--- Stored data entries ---
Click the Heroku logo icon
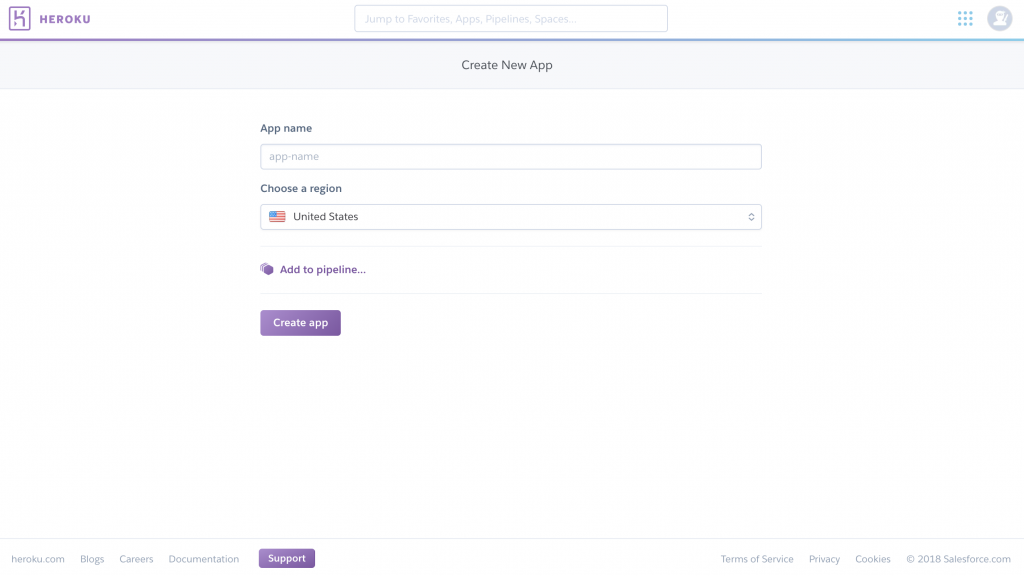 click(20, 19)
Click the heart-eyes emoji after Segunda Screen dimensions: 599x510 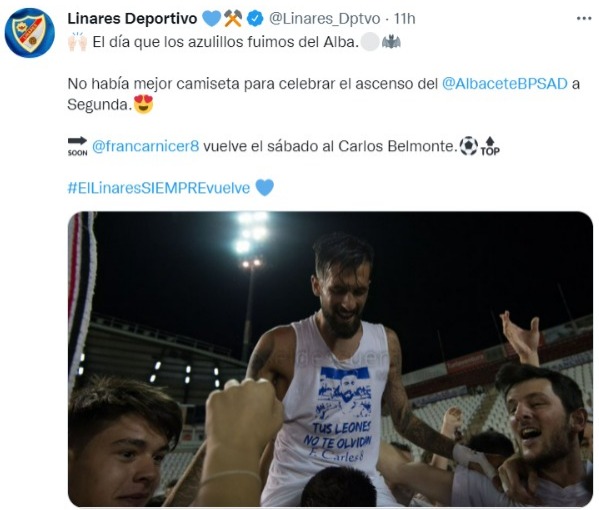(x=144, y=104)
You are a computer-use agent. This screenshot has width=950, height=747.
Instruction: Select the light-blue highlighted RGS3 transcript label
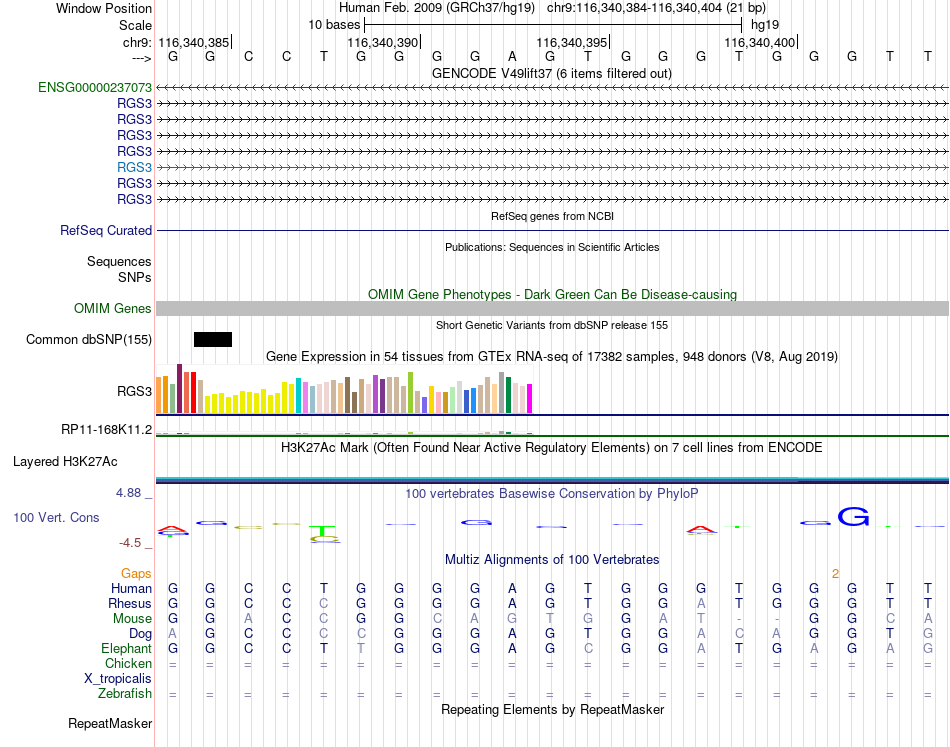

--- Problem requirements ---
Pictures stay out of this copy. Retype exactly the lines from the one with "You are a computer-use" through the last line of the data, both ends included, and nothing more.

--- Answer to this problem ---
You are a computer-use agent. This screenshot has width=950, height=747.
Instruction: Select the light-blue highlighted RGS3 transcript label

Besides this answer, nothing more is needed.